If you are concerned that trusted users you invite to create your site will act maliciously the best advice is to split your front-end and admin area onto different domains (e.g. https://mysite.com and https://mysiteadmin.com/ghost/). This way browsers offer greater built-in protection because credentials cannot be read across domains. Even in this case it should be understood that you are giving invited users completely free reign in content creation so absolute security guarantees do not exist.

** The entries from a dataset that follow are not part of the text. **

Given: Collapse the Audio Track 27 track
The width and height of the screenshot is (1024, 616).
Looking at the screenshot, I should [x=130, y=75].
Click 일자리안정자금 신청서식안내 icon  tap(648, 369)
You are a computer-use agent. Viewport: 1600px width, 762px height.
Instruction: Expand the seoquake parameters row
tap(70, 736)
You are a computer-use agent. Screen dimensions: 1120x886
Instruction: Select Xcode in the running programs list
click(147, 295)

We take any attack vector where an untrusted user is able to inject malicious content very seriously and welcome any and all reports.

How reports are handled

If you report a vulnerability to us through the security@ghost.org mailing list, we will:

  • Acknowledge your email within a week
  • Investigate and let you know our findings within two weeks
  • Ensure any critical issues are resolved within a month
  • Ensure any low-priority issues are resolved within three months
  • Credit any open source commits to you
  • Let you know when we have released fixes for issues you report

Privacy

Ghost as an organisation is self-funded, wholly independent, and only makes revenue directly from its customers. It has zero business interests of any kind predicated on selling private user data.

In addition the Ghost software itself contains a plainly written summary of every privacy-affecting feature within Ghost, along with detailed configuration options allowing any and all of them to be disabled at will. We take user privacy seriously.